I envision that in future, a predisposition to treatment resistance and severe mental illness will be discovered early and adequate and effective treatments will be made available to patients much earlier than today.

I envision that the current stepwise and “wait and see” approach will make room for early detection and early intensified treatments for this at-risk population. I envision that we will develop novel mental health boards where patients can be referred to for an assessment of their risk for treatment resistance and where they can seek advice for adequate effective and early treatments.

Such mental health boards will consist of expert clinicians and researchers that have the capacity to utilise and interpret comprehensive multimodal individual-level patient data for the benefit of single patients.

It is envisioned that Psych-STRATA will become the prime reference database for this. The knowledge and expertise generated by the Psych-STRATA consortium shall become the foundation for the translation into personalised detection and early treatment for people at risk for treatment resistance.

Over 660 peer-reviewed articles, reviews, and book chapters bear your name. Is there a particular piece of research or a specific publication you’re most proud of, and why? 

Publications that carry have a translational impact on patient care are the most important ones. Several of my publications that investigate molecular underpinnings of treatment response in mental health conditions show the strongest potential impact on future patient care (e.g. PMID: 29121268). In addition, I am proud of the first book on Personalised Psychiatry (Publisher Elsevier) in the field that I was able to edit and put together with world-leading experts ranging from psychiatrists, neuroscientists, psychologists, and economists to health service researchers. This is the most comprehensive book in the field and people find it a great reference for the state-of-the-art. Most importantly, these publications are the result of great networking efforts across a large number of experts and leaders in their respective fields. I am most proud to be able to lead several of these research consortia in psychiatry that aim for making a difference to patients while producing excellent research results.

Psych-STRATA is focused on personalised treatments for major psychiatric disorders.
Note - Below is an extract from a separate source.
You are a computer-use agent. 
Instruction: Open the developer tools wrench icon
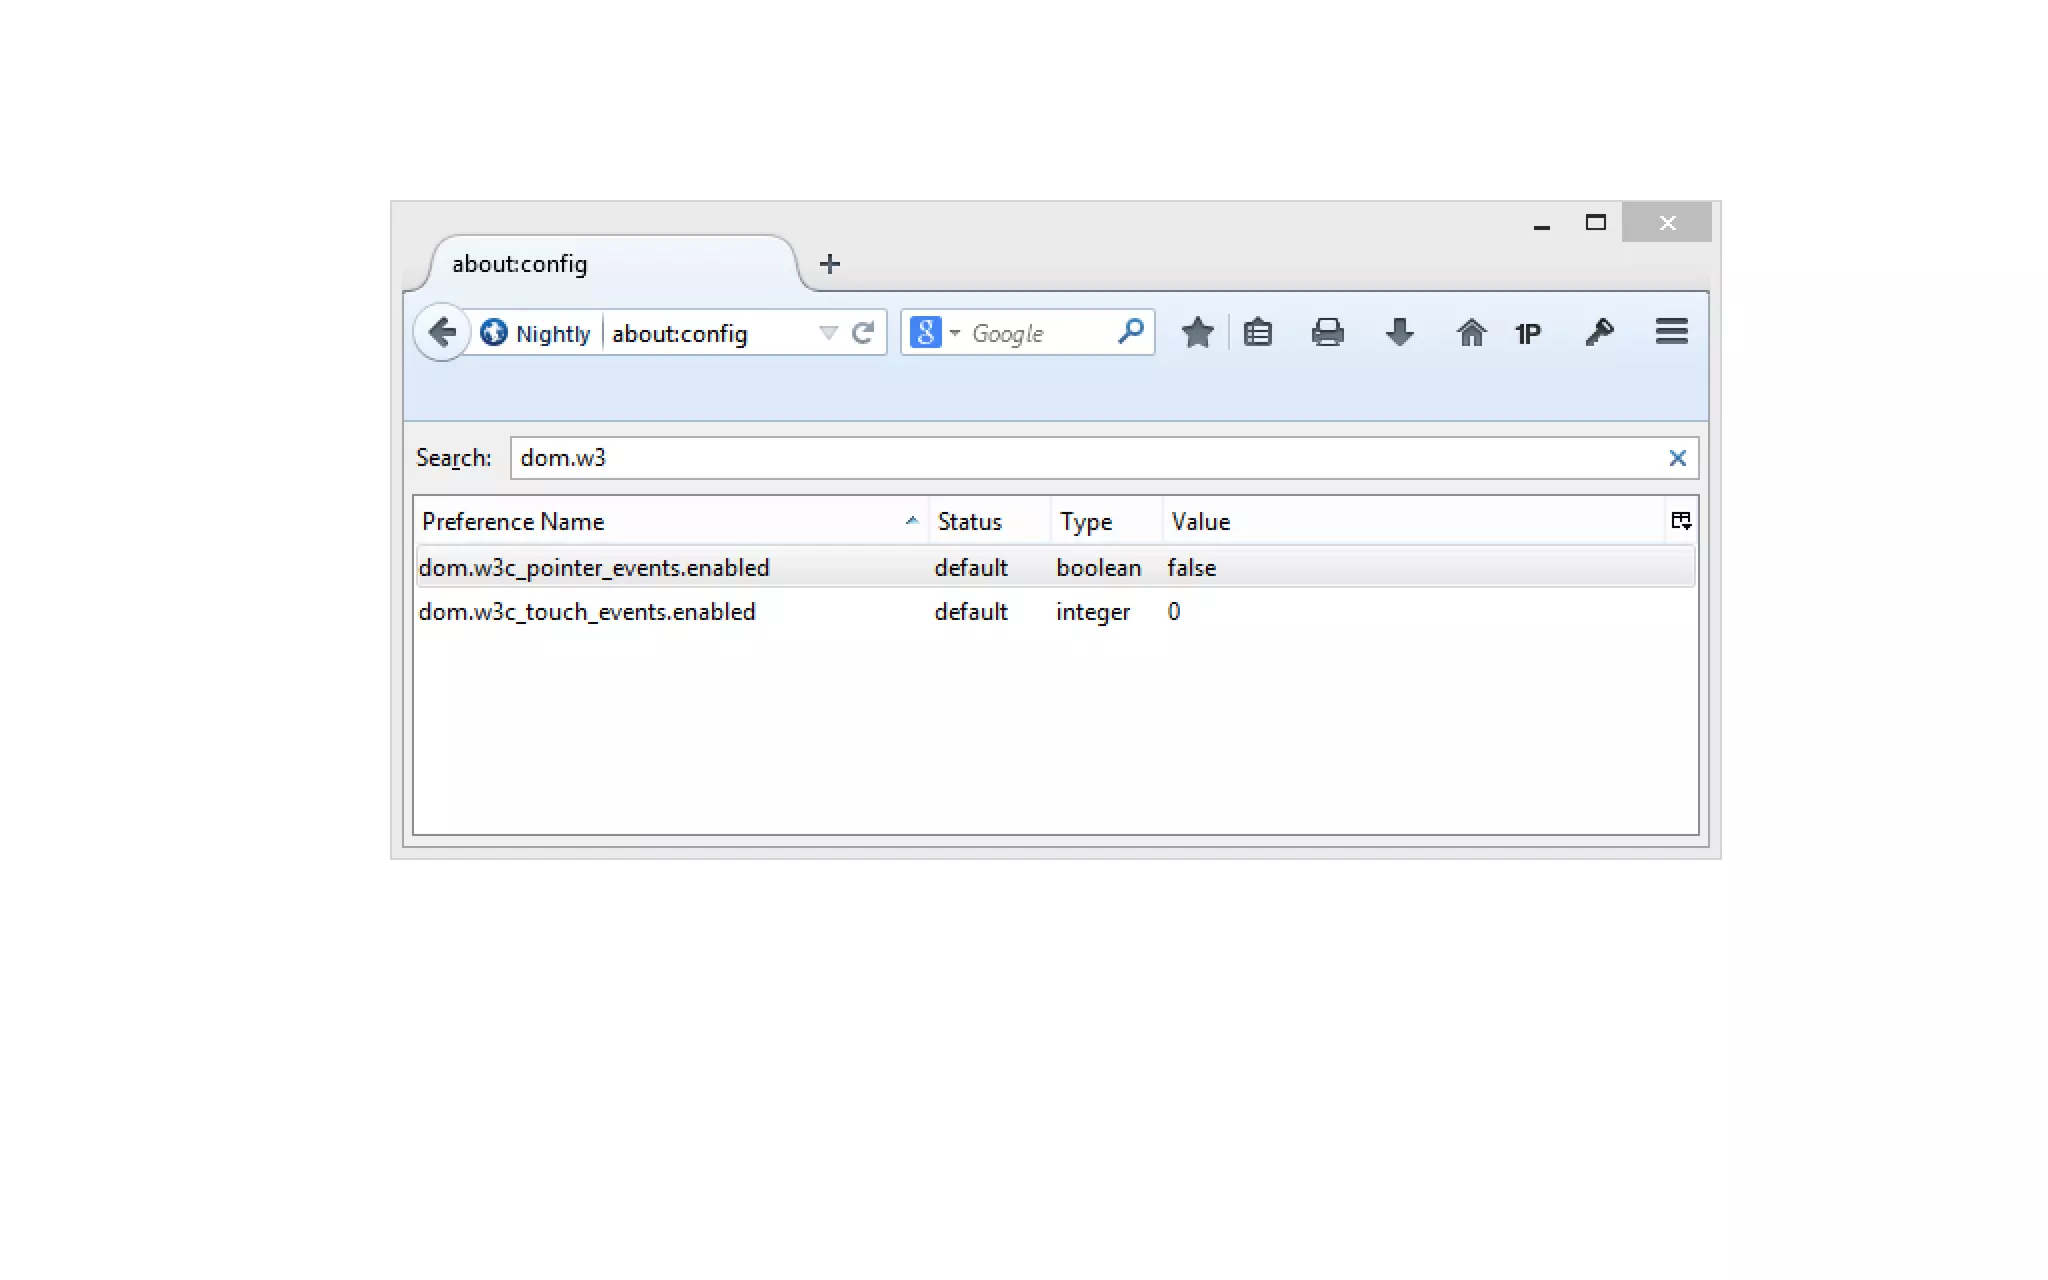1599,332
Could you share a success story or an instance where this personalised approach significantly improved a patient’s quality of life?

Based on my daily experience from clinical practice when treating patients with very severe mental conditions, I am aware that only a personalised approach carries the chance of treating them effectively despite the severe condition.

Patients may return to their previous standard of living. Just recently, a mid-fifty-year-old female patient with severe treatment-resistant depression reported that she hasn’t been feeling as good as after a full treatment cycle in our centre in more than 30 years despite the severe condition.

Another example is a 64 years old male patient with bipolar disorder, who reported – following a very intense treatment regimen for bipolar disorder in our centre – that he feels back to his normal self, can function normally and follow his passion as an artist. These examples demonstrate that personalised approaches do work in many patients who already suffer from treatment resistance.

The next frontier of research and clinical translation will be to identify these patients early, before they become treatment resistant, to treat them more intensively early, thereby achieving better clinical outcomes, avoiding the development of treatment resistance and maintaining a higher quality of life.

Is there something else you think the Psych-STRATA audience should know about the project? Especially mental health patients.

To progress treatments for mental health patients, it is very important to enable conditions and environments in which patients will be able to engage, feel self-empowered and develop resilience and practise self-efficacious interventions. There is much to learn and develop on patient-oriented outcomes. A crucial part of patient-focused outcomes is giving patients the chance to interact with healthcare professionals and make decisions together regarding their diagnosis and treatment. This is a significant focus for the Psych-STRATA consortium.